Al señor Palacio no se le condena por atentar contra un derecho fundamental del político al que critica, sino por injuria calumniosa grave, y se aplica además la máxima pena prevista. Para que la conducta del acusado fuera subsumible en dicho tipo penal, la juez ha tenido que elegir, combinadamente, la interpretación más amplia de los términos de los artículos 489 y siguientes del Código Penal y la valoración de los hechos del caso más negativa para el imputado. Así, a cada palabra o expresión ambigua o equívoca empleada en el escrito del señor Palacio, empezando por “matón” y siguiendo por “mafia” o “seguir disfrutando de los fondos públicos”, la juez opta por atribuirle el sentido más ofensivo de los posibles. En todos esos casos cabía asignar un significado no ligado a la imputación de delitos, pero la juez, quién sabe por qué razones, prefiere pensar que lo natural es que al querellante el periodista lo esté llamando inductor de homicidios, miembro de asociaciones ilícitas o autor de peculados. ¿Por qué le parece preferible entenderlo de esa manera, que, si no se sostiene en buenas razones, va contra del in dubio pro reo? No lo argumenta. Y tampoco se argumenta por qué hay que entender, al parecer sin duda, que el periodista Palacio escribió movido por el ánimo claro de injuriar. No es “evidente”, como dice la sentencia, que las palabras envolvieran una imputación de delito, pues lo que les da tal valor es la interpretación que de ellas elige la juez; y el animus iniuriandi ni va de suyo ni queda acreditado con una simple definición doctrinal, aunque sea de un autor español, sino que ha de hacerse aceptable su existencia argumentando sobre datos e indicios fehacientes.

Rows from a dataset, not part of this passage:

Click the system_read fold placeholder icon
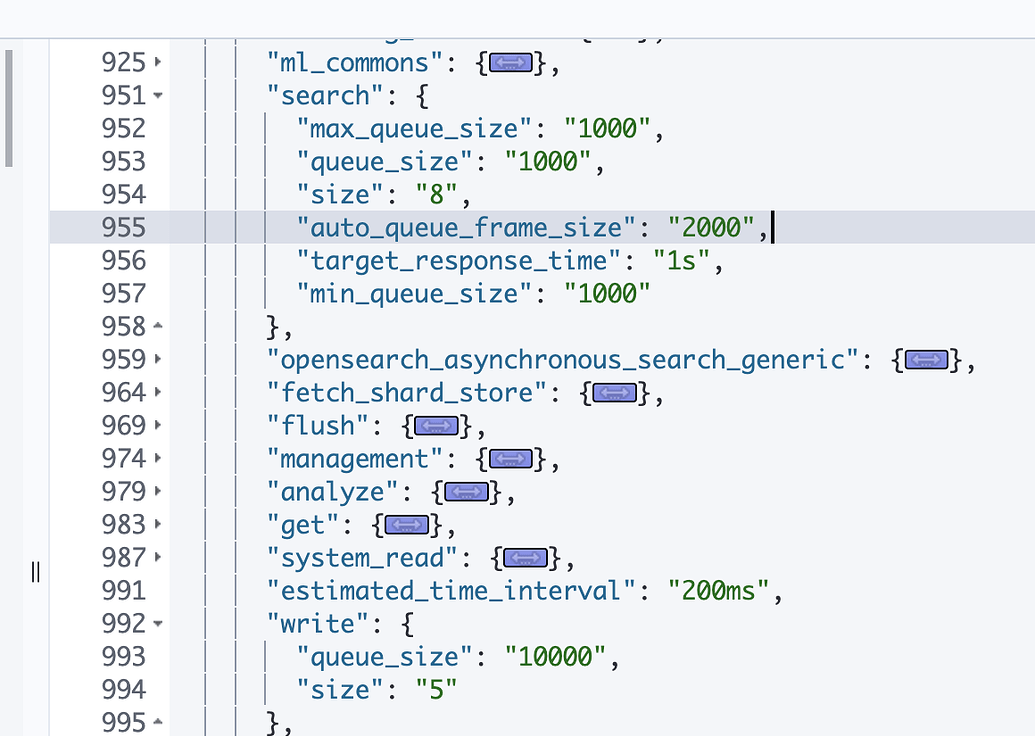The image size is (1035, 736). coord(524,557)
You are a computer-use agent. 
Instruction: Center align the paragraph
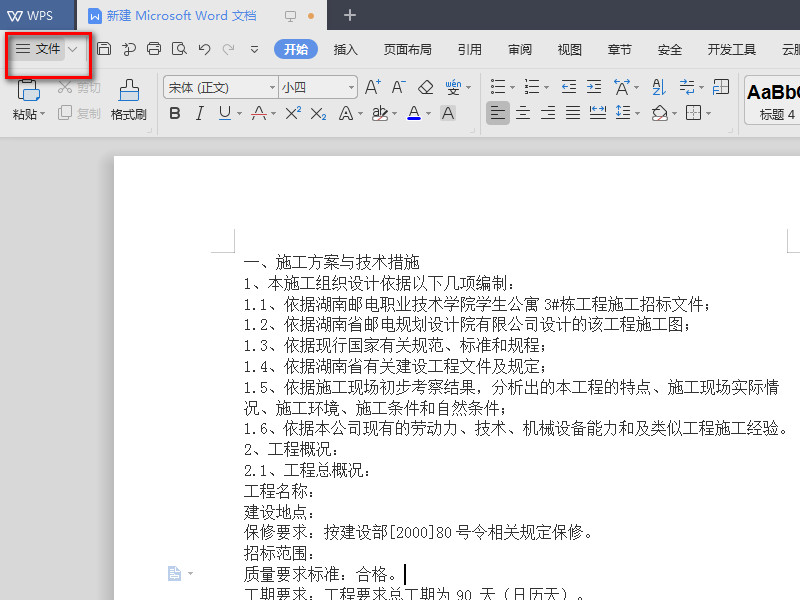[x=522, y=113]
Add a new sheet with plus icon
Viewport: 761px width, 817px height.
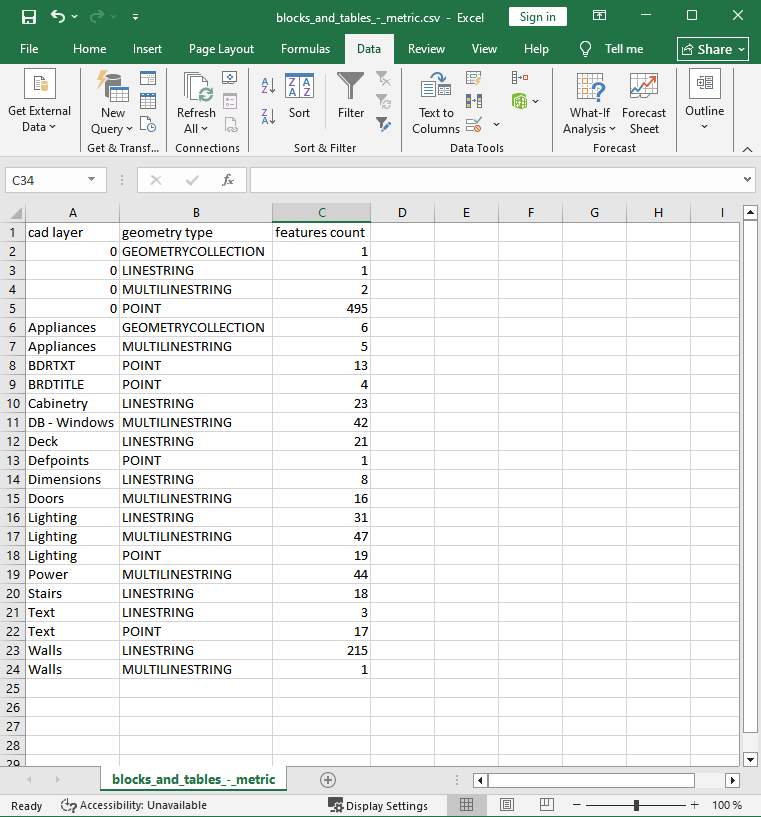tap(328, 780)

La clave resolutiva de esta sentencia no se contiene en ninguna ponderación que merezca en serio tal nombre, sino en esa valoración de los datos del caso, valoración no argumentada, es decir, no justificada mediante razones aceptables y con arreglo a la racionalidad argumentativa que, esa sí, es propia del Estado democrático y constitucional actual. El periodista no ha sido condenado porque su derecho a la libertad de opinión y expresión pese menos que el derecho del querellante al honor y el buen nombre, sino porque al interpretar formalista y estrictamente la norma penal y al valorar los hechos del caso (el significado de las expresiones proferidas en el artículo periodístico y la intención del periodista) de la manera más negativa y, consiguientemente, más favorecedora para el querellante, se ha predeterminado que hay delito de injuria calumniosa en grado grave. Eso no es ponderación, es subsunción completamente al margen del peso y el valor de los derechos fundamentales en juego, es subsunción formalista simple, al modo decimonónico, preconstitucional.

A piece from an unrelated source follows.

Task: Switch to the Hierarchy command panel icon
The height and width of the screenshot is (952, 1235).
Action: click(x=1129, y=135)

Si en verdad se hubiera ponderado, como quiere el neoconstitucionalismo, se tendría que haber aplicado primero el test de idoneidad, luego el de necesidad y por último el de proporcionalidad en sentido estricto. Y, en ese marco, debería la sentencia preguntarse si realmente se corresponde a los pesos y medidas del Estado constitucional y democrático de Derecho el que las autoridades públicas estén más protegidas que los particulares frente al ejercicio de la libertad de expresión y de crítica, y si cabe opinión pública ilustrada y libre, base de una democracia deliberativa en libertad, allí donde la pena por ejercer la crítica de los gobernantes mediante sátira y palabras de doble o triple sentido es nada menos que de tres años de prisión correccional, más pago por daños, perjuicios y costas. ¿O acaso para algunos sedicentes neoconstitucionalistas, que tanto ponderan, ha perdido sentido el principio de proporcionalidad penal?

 * Juan Antonio García Amado es catedrático de la Facultad de Derecho de León (España) y editor del blog Dura lex.